(Data records)
────────

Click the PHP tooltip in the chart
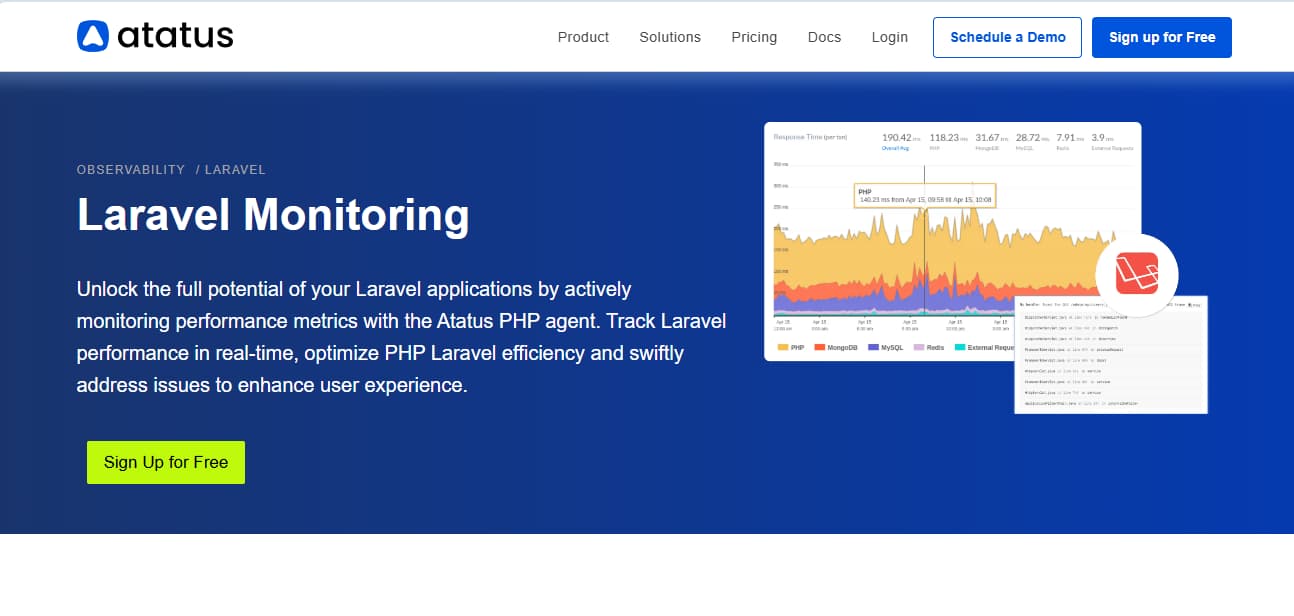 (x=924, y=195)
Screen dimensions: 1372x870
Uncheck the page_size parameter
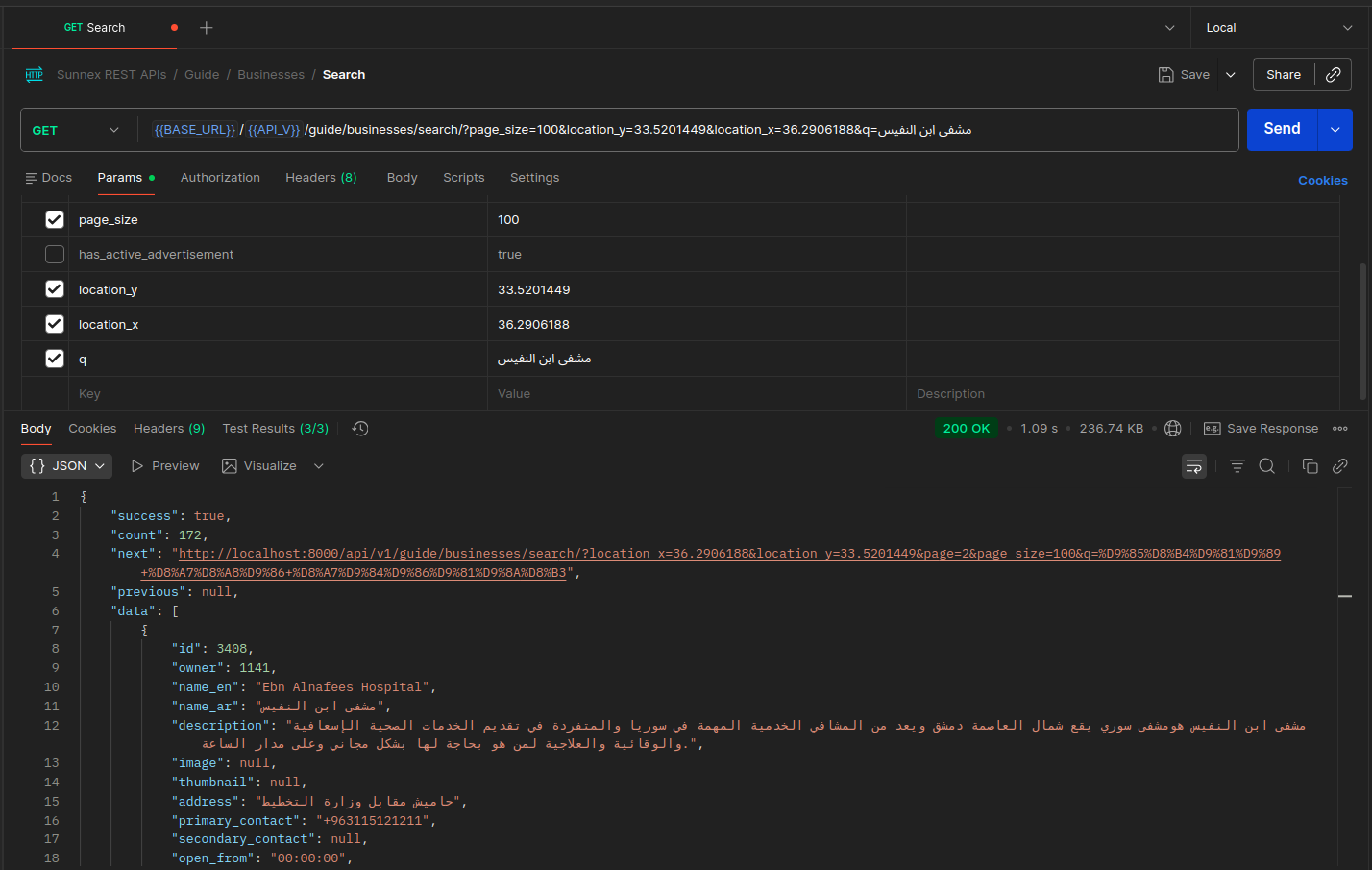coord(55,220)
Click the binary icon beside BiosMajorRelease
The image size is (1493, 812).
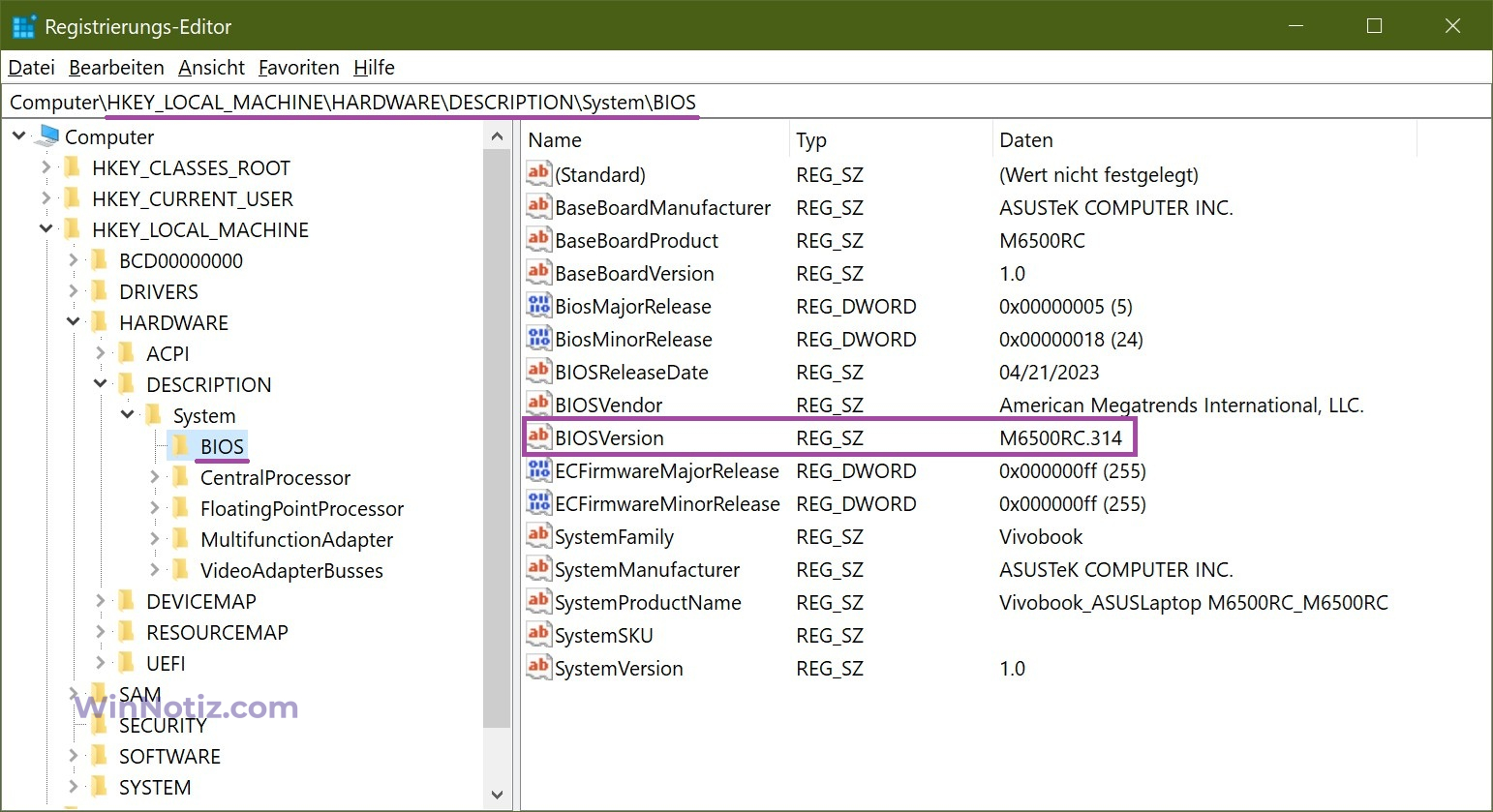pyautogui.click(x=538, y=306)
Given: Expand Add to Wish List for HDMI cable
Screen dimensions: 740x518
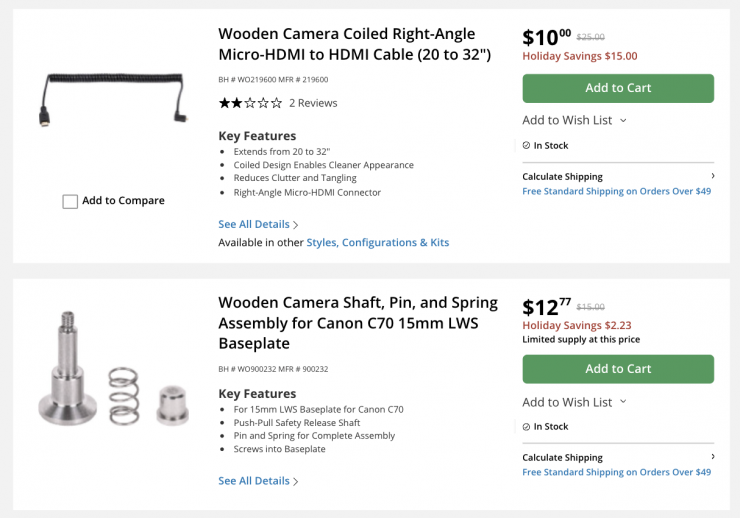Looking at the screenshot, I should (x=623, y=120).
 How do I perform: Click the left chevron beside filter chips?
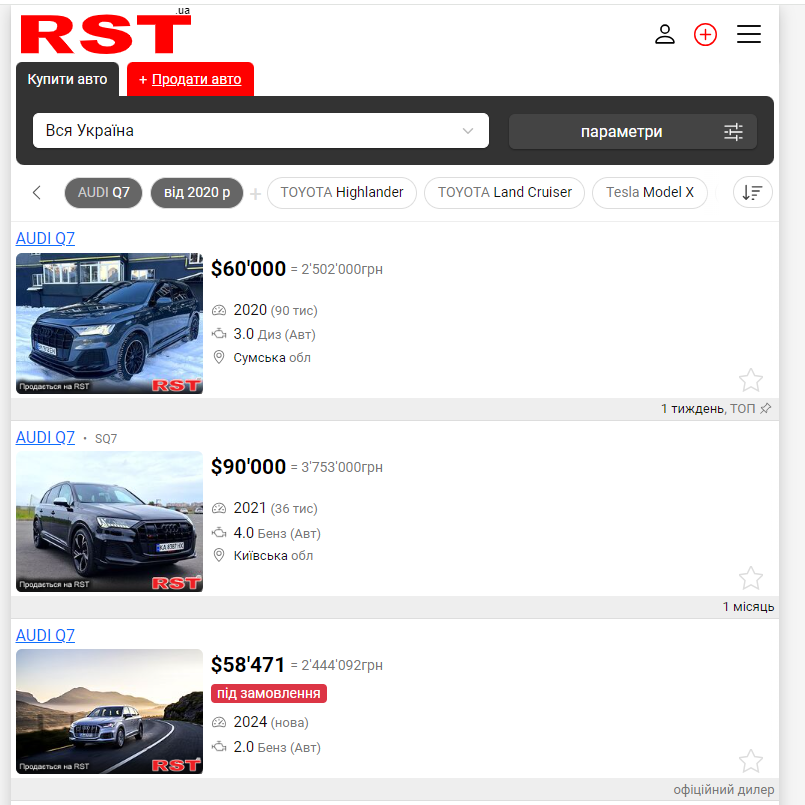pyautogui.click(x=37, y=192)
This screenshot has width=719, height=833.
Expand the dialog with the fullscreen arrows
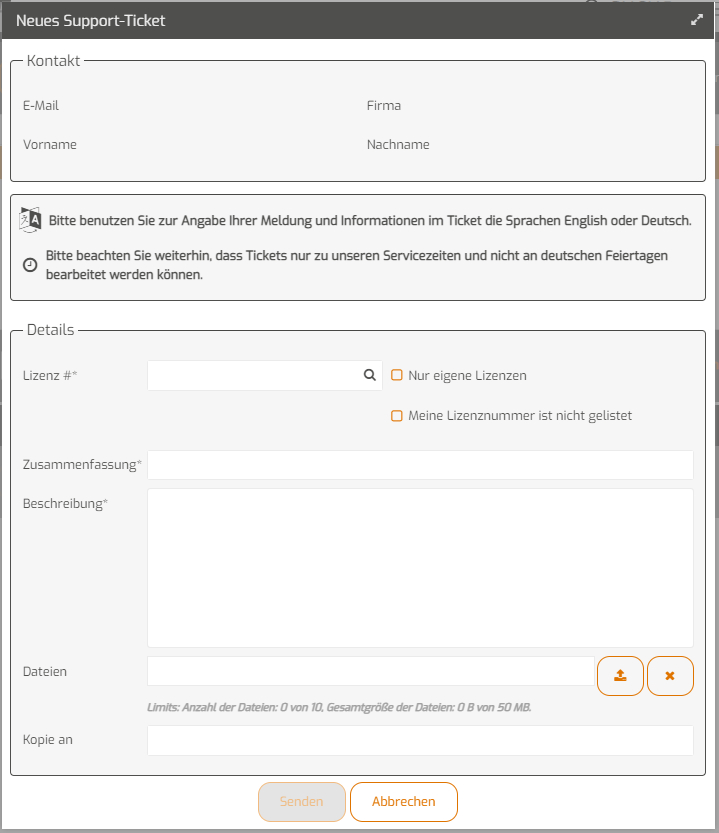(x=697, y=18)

────────

PROBLEM REQUIREMENTS: Reproduce each entry precisely, dropping only the pictures.

WRITTEN ANSWER:
Click the PHP tooltip in the chart
 (x=924, y=195)
Screen dimensions: 1372x870
Uncheck the page_size parameter
coord(55,220)
Click the binary icon beside BiosMajorRelease
The image size is (1493, 812).
pyautogui.click(x=538, y=306)
Given: Expand Add to Wish List for HDMI cable
Screen dimensions: 740x518
Looking at the screenshot, I should (x=623, y=120).
 How do I perform: Click the left chevron beside filter chips?
pyautogui.click(x=37, y=192)
This screenshot has width=719, height=833.
Expand the dialog with the fullscreen arrows
(x=697, y=18)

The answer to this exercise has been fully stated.